Thanks in part to Cohen, the city’s permitting process became more transparent, and more parking spaces became available for food trucks. At the same time, the number of aspiring food truck operators— many of them recession casualties or young cooks hoping to bypass the arduous climb to traditional chefdom—soared. Over the past three years, the San Francisco food truck population has nearly tripled. Vehicles like Liba Falafel, Curry Up Now, and Hapa SF were all created by entrepreneurs convinced that the smaller financial commitment of a truck was a good move in an economically dismal time. Starting a food truck costs an average of about $60,000, a fraction of the outlay required to open a restaurant. And the average truck employs about 5 to 10 people, with none of the front-ofhouse service and kitchen staff hierarchy that come with a traditional brick-and-mortar eatery. On a good day, a food truck can bring in upwards of $4,000; on a bad day, $1,000. And if it’s a food truck at OTG, Cohen gets a piece of the action.
In only about three years, Cohen has expanded his business to the point that joining with it has become a critical element of almost every mobile food seller’s business plan. Today, the Fort Mason truck party draws 32 vendors and up to 8,000 customers to the parking lot every Friday during its season. Off the Grid has 25—and counting—Bay Area locations. Cohen has a staff of roughly 37 people who help him manage the rainbow-colored tapestries of food trucks, carts, and stalls that fill empty lots and city parks from Larkspur to Hayward. In July, OTG launched an app that provides users with up-to-the-minute intel on where every truck in its network is parked, along with user reviews and a guide to which bars and entertainment outlets are nearby. “We’ve gotten big,” Cohen says. “This year we bought a forklift.”
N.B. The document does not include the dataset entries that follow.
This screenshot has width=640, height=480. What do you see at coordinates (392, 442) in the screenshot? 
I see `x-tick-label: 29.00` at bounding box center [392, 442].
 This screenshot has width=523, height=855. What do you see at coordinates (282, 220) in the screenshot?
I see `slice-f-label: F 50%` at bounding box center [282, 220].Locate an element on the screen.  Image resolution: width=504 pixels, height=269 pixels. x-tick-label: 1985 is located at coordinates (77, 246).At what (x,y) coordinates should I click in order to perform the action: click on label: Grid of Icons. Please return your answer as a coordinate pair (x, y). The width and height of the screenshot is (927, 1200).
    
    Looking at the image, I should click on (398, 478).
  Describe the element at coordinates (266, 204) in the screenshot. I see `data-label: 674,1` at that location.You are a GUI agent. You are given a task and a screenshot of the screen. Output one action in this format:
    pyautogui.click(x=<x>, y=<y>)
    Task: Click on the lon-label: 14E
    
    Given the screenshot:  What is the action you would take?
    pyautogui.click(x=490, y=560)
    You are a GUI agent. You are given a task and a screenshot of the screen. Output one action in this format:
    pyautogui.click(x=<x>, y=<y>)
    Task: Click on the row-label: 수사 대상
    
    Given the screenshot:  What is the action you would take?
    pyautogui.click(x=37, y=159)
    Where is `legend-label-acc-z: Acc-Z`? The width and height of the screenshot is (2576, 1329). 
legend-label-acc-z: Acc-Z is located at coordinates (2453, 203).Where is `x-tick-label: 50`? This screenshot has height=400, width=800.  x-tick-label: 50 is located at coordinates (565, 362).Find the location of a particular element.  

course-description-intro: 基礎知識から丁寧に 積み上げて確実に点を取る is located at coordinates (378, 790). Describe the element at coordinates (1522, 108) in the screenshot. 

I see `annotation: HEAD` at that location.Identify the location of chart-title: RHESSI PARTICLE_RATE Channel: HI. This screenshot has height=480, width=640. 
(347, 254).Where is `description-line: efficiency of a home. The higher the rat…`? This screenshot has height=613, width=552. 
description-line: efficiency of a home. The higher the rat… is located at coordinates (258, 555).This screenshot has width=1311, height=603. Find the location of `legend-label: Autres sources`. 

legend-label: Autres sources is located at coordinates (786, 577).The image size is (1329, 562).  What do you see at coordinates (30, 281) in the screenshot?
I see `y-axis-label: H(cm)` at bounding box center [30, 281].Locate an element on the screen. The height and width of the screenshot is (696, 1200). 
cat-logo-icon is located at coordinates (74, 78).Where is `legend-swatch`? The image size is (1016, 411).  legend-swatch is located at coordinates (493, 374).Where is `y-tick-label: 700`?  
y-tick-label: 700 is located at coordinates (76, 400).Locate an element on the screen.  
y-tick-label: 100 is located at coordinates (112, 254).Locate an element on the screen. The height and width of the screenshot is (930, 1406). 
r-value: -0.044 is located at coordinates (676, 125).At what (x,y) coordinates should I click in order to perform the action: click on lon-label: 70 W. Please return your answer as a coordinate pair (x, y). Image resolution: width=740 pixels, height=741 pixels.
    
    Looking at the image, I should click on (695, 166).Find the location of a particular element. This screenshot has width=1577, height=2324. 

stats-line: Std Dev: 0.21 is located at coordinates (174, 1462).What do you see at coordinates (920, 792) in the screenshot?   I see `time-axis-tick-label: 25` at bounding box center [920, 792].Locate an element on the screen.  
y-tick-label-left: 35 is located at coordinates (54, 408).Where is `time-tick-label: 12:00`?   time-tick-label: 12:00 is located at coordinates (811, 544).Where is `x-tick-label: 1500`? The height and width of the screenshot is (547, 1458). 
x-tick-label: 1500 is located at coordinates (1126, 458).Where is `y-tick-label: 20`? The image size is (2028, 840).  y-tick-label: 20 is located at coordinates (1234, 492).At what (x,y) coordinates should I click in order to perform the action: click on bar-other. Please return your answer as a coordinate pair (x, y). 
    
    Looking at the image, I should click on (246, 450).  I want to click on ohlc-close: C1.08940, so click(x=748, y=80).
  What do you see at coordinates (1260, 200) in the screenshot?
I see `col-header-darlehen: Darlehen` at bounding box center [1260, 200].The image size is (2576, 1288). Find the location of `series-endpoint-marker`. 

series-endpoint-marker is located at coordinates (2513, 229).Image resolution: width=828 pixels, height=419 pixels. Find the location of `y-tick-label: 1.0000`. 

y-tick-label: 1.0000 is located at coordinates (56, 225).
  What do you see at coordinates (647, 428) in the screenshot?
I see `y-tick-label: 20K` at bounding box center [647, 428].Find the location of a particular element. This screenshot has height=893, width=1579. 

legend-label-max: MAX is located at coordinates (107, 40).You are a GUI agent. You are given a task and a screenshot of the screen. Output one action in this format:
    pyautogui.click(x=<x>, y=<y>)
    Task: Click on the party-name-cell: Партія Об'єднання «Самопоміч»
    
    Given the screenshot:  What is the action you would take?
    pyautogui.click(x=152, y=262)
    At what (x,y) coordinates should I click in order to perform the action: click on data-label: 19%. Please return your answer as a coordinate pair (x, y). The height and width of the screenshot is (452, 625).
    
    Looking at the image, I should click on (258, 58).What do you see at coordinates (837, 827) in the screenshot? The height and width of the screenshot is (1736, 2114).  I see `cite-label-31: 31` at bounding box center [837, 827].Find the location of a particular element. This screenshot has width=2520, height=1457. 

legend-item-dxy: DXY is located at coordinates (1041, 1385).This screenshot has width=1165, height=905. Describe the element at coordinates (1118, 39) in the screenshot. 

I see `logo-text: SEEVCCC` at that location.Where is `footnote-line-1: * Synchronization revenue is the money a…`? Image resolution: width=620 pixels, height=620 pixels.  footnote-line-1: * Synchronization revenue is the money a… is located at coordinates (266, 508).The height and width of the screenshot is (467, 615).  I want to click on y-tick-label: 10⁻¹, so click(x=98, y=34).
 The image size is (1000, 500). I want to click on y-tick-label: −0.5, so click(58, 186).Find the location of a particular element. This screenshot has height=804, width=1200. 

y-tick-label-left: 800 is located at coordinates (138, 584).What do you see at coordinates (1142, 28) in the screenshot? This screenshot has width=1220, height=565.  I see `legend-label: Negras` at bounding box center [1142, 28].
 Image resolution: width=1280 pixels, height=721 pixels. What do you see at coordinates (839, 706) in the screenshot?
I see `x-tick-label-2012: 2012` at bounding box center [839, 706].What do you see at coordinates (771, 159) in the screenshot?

Cohen charges $50 to $100 per vending vehicle that parks at an Off the Grid market, and he takes 10 percent of pretax gross sales. It is this economic model, combined with Cohen’s insider role at City Hall, that has made him a revolutionary—if divisive—figure on the food truck scene. While restaurants have groups like the GGRA to liaise with government officials on their behalf, food trucks only have Matt Cohen. Whether intentionally or inadvertently, he has become the young industry’s dominant figure.